In fact, of Eastern State’s fewer than 300 psychiatric patients, some two dozen faced no criminal charges and had been designated as ready for discharge even as Mr. Mitchell languished at the Hampton Roads Regional Jail. Despite that, those patients remained at Eastern State, occupying scarce beds while a judge repeatedly ordered Mr. Mitchell transferred from the jail to the hospital.
There are several causes for the gridlock at Eastern State, the largest state psychiatric hospital in Virginia, and other similar facilities around the commonwealth. One is a sharp spike in demand for beds resulting from legislation last year that compels state psychiatric hospitals to admit patients in the event of mental-health crises. Heavy demand is compounded by a shortage of options for the mentally ill who are no longer clinically required to stay in the hospital.
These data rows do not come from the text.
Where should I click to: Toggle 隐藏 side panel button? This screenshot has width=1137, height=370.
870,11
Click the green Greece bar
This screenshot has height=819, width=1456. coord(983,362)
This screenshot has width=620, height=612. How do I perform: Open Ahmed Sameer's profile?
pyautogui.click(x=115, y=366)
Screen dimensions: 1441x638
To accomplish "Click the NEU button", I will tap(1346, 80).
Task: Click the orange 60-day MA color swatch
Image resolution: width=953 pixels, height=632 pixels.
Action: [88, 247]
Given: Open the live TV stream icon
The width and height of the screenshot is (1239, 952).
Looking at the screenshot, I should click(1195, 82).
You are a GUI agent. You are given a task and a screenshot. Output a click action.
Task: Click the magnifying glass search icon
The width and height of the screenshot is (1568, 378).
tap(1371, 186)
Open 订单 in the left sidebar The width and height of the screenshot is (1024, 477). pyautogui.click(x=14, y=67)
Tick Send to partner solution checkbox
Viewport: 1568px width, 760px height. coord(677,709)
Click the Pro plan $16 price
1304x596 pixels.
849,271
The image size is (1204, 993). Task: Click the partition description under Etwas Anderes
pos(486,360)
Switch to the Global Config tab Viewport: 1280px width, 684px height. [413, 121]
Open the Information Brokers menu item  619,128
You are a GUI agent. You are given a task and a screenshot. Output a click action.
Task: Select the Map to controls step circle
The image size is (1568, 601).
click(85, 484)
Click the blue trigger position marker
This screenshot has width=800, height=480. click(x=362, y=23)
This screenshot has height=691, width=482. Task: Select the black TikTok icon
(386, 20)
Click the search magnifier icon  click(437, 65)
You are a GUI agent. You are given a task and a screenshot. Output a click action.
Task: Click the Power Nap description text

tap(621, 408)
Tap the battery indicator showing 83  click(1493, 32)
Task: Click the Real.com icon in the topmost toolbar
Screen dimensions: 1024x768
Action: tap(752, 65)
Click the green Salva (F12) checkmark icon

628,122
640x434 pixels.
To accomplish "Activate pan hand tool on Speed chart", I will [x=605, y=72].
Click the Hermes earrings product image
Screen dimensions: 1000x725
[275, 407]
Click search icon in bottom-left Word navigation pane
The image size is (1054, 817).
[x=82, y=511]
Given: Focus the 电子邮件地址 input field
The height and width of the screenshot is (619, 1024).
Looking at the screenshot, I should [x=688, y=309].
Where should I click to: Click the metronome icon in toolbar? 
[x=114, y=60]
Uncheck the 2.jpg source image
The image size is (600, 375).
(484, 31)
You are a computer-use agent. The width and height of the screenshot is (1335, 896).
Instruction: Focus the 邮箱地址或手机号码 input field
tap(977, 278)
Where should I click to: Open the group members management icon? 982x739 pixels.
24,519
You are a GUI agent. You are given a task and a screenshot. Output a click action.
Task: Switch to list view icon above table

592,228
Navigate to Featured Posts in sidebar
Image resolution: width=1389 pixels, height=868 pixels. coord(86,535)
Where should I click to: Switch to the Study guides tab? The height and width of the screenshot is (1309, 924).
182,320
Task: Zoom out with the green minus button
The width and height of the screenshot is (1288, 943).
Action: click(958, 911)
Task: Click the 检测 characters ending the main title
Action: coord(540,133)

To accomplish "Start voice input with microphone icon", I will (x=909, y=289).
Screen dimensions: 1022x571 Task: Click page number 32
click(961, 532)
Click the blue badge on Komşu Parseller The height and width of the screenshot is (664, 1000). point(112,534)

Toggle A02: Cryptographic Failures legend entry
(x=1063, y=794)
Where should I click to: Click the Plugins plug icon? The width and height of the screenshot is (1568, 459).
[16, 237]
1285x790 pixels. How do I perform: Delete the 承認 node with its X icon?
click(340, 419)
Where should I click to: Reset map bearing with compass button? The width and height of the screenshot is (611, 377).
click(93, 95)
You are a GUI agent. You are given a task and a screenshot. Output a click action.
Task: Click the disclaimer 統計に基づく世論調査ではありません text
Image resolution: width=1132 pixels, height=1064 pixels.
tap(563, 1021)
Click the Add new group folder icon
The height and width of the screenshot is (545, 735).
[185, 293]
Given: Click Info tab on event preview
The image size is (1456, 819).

In many cases, patients deemed ready for discharge remain stuck in the hospital because there is no suitable housing or care (including skilled nurses, social workers or psychiatrists) in their home communities. That reflects inadequate funding by state and local government.
In the latest census of Eastern State, in September, some 40 patients — more than half of whom face no criminal charges — were designated as “ready for discharge” for weeks and often months. Had they departed, a psychiatric bed and suitable treatment would have been available for Mr. Mitchell. Instead, he withered in jail, unconscionably neglected. In the account of fellow inmates and his relatives, as reported by The Post’s Justin Jouvenal, the horrors endured by Mr. Mitchell were Dickensian. He lost at least 36 pounds. He cast off his clothes and was often smeared with his own filth. He urinated on his cell floor. His legs swelled — “elephant like,” in the description of an inmate who worked in his cell block.
As Mr. Mitchell’s health declined, Judge Morton V. Whitlow of Portsmouth General District Court ordered him transferred to Eastern State. The judge issued the order May 21, and reiterated it May 29 and again July 31, in a court hearing after which Mr. Mitchell’s relatives were so stunned at his appearance that one of them, his aunt, begged jail officials to send him to the emergency room. Her plea was evidently ignored.
The mentally ill population has soared in jails across the United States as states, enamored of deinstitutionalization, have closed psychiatric hospitals. In Virginia, fewer than 1,300 beds remain in state psychiatric facilities, down from some 6,000 in the mid-1970s.
As Mr. Mitchell’s case illustrates, jails are ill-equipped to treat the mentally ill. Yet without adequate resources allotted for care in local communities, jails will continue to warehouse people who need help, not confinement.